[Entries on target coordinates]

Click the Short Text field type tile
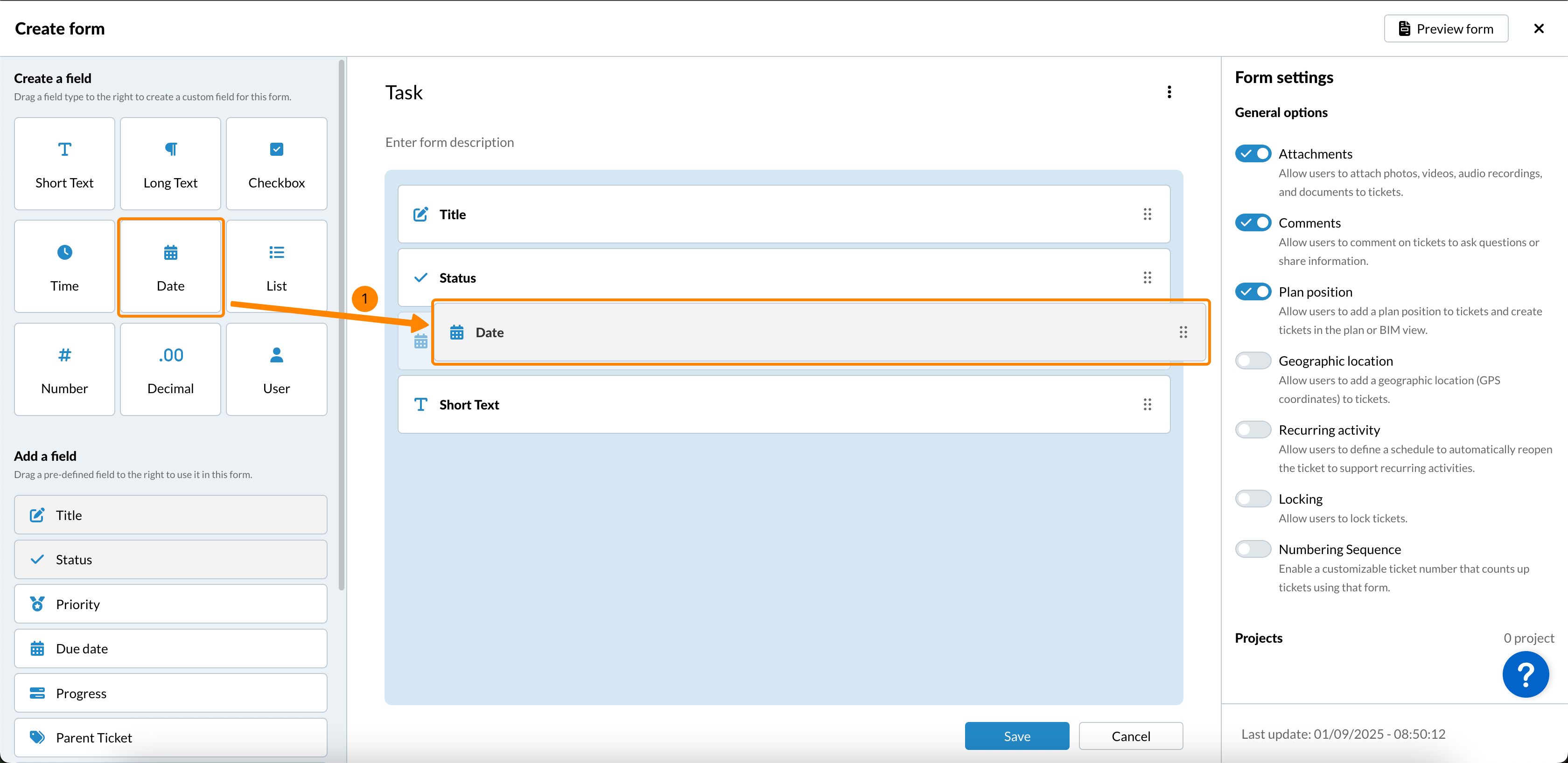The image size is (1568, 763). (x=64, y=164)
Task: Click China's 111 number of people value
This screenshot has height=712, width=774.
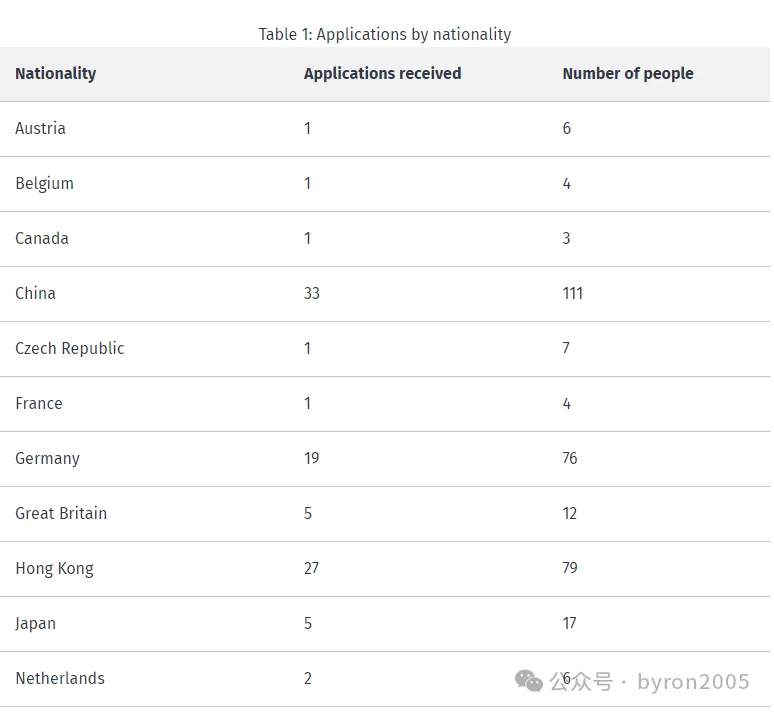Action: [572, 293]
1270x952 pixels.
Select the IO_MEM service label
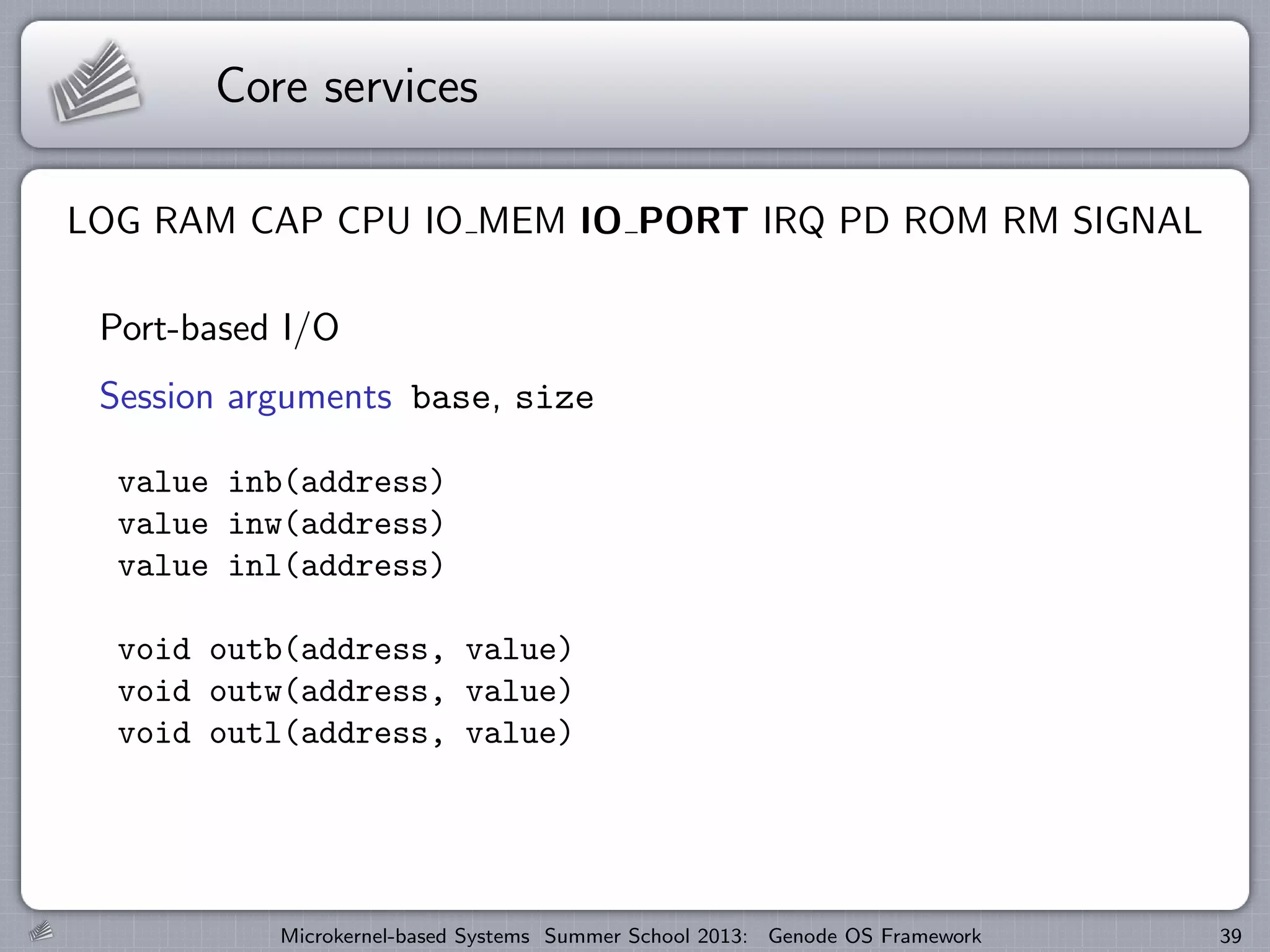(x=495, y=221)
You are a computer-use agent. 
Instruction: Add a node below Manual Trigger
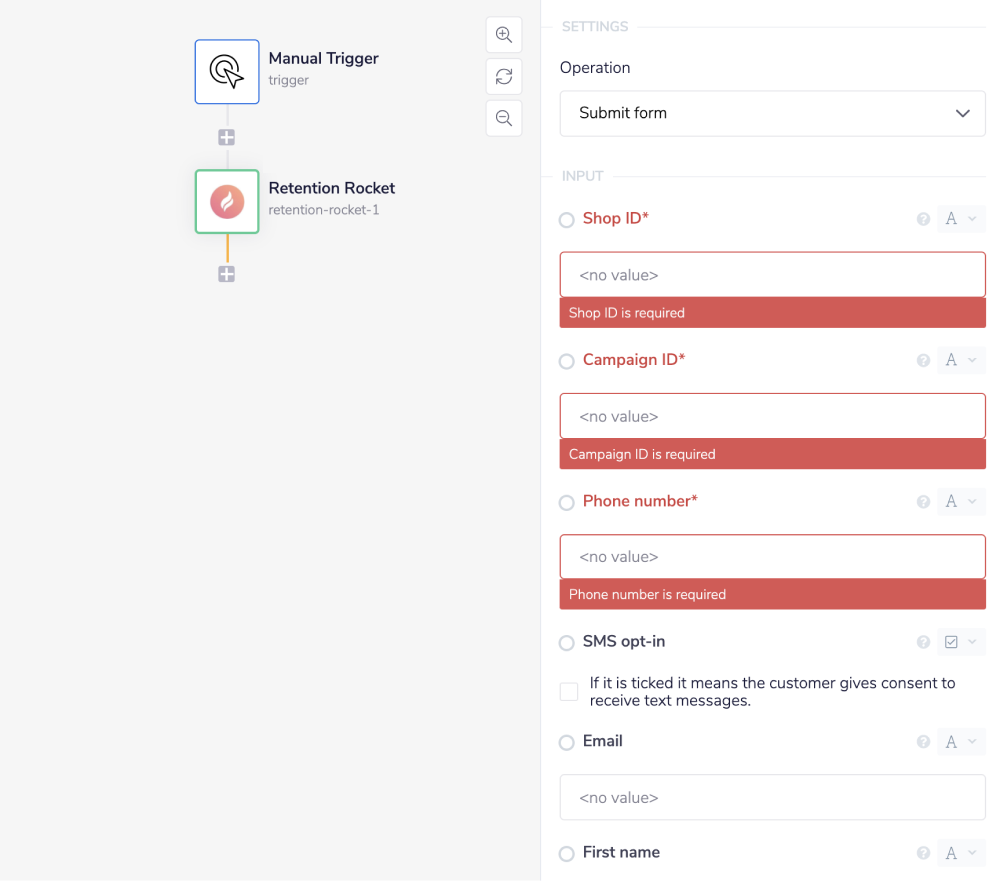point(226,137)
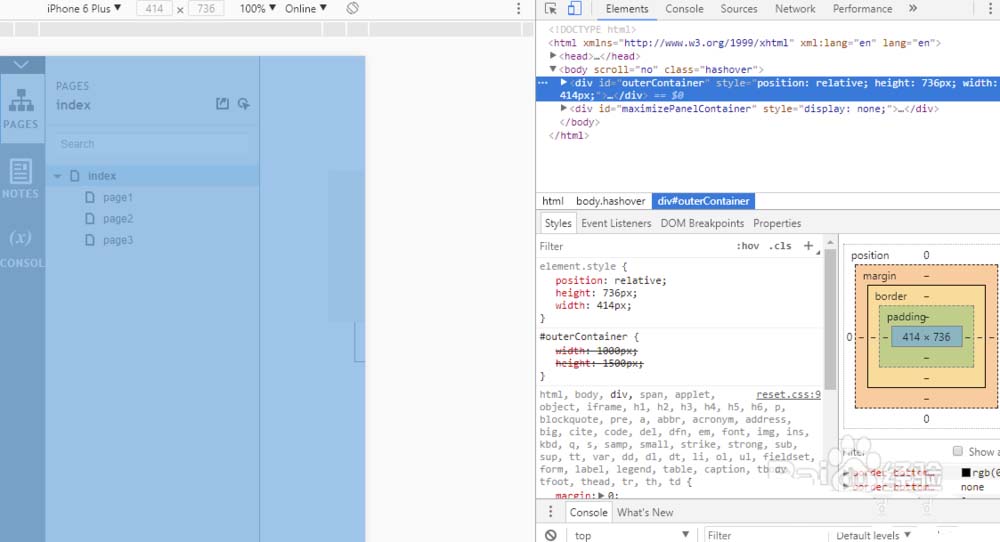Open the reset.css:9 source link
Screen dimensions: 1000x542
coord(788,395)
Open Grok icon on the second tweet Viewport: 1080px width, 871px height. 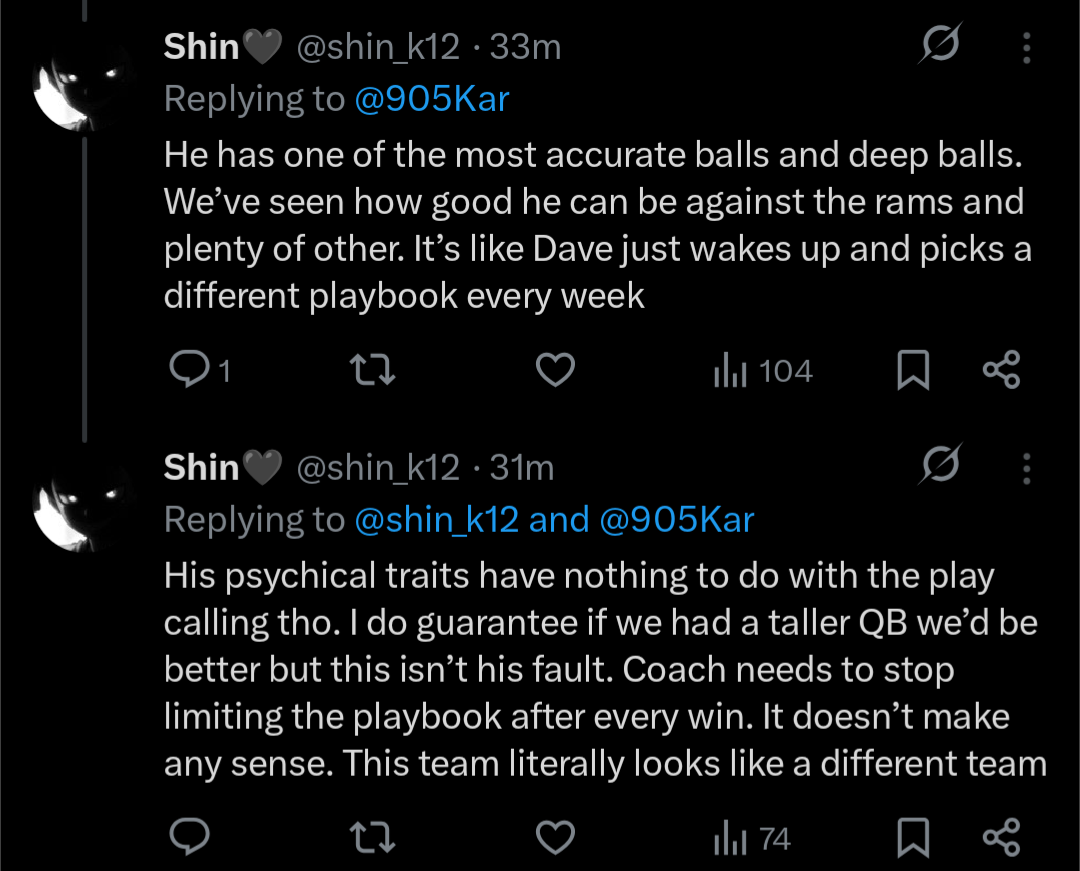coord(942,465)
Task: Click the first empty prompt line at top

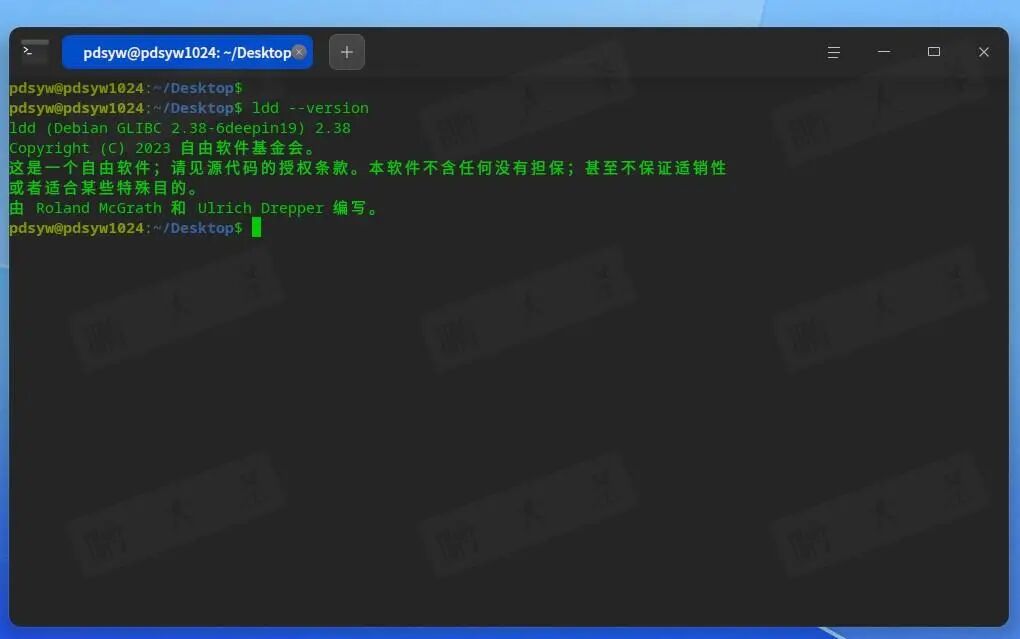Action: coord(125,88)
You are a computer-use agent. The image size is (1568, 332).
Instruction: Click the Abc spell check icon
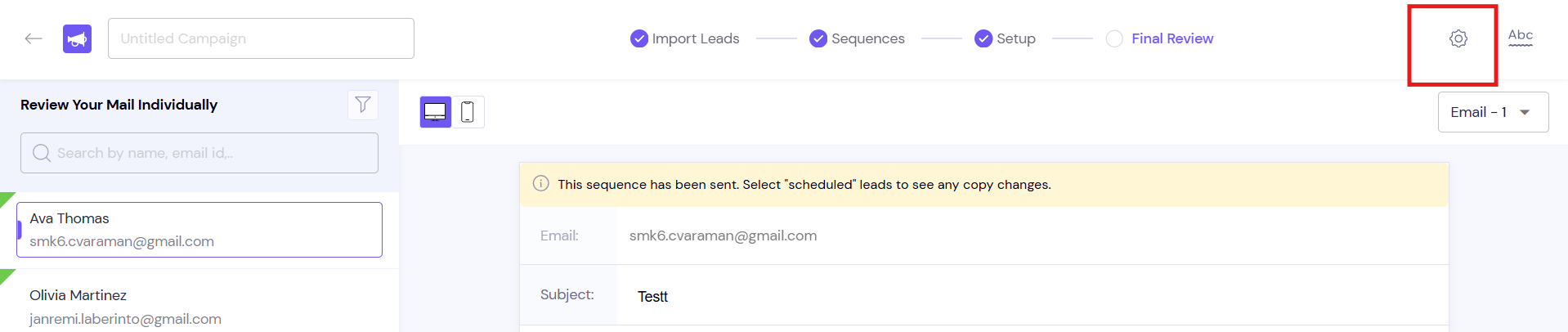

→ **SHORT EXERCISE**
In the rows from the line containing "You are a computer-use agent. The" through the end of the rows, change "spell check" to "grammar check" and keep everything else the same. Write out only those lines and leave out the pictures.

→ **FINISHED ANSWER**
You are a computer-use agent. The image size is (1568, 332).
Instruction: Click the Abc grammar check icon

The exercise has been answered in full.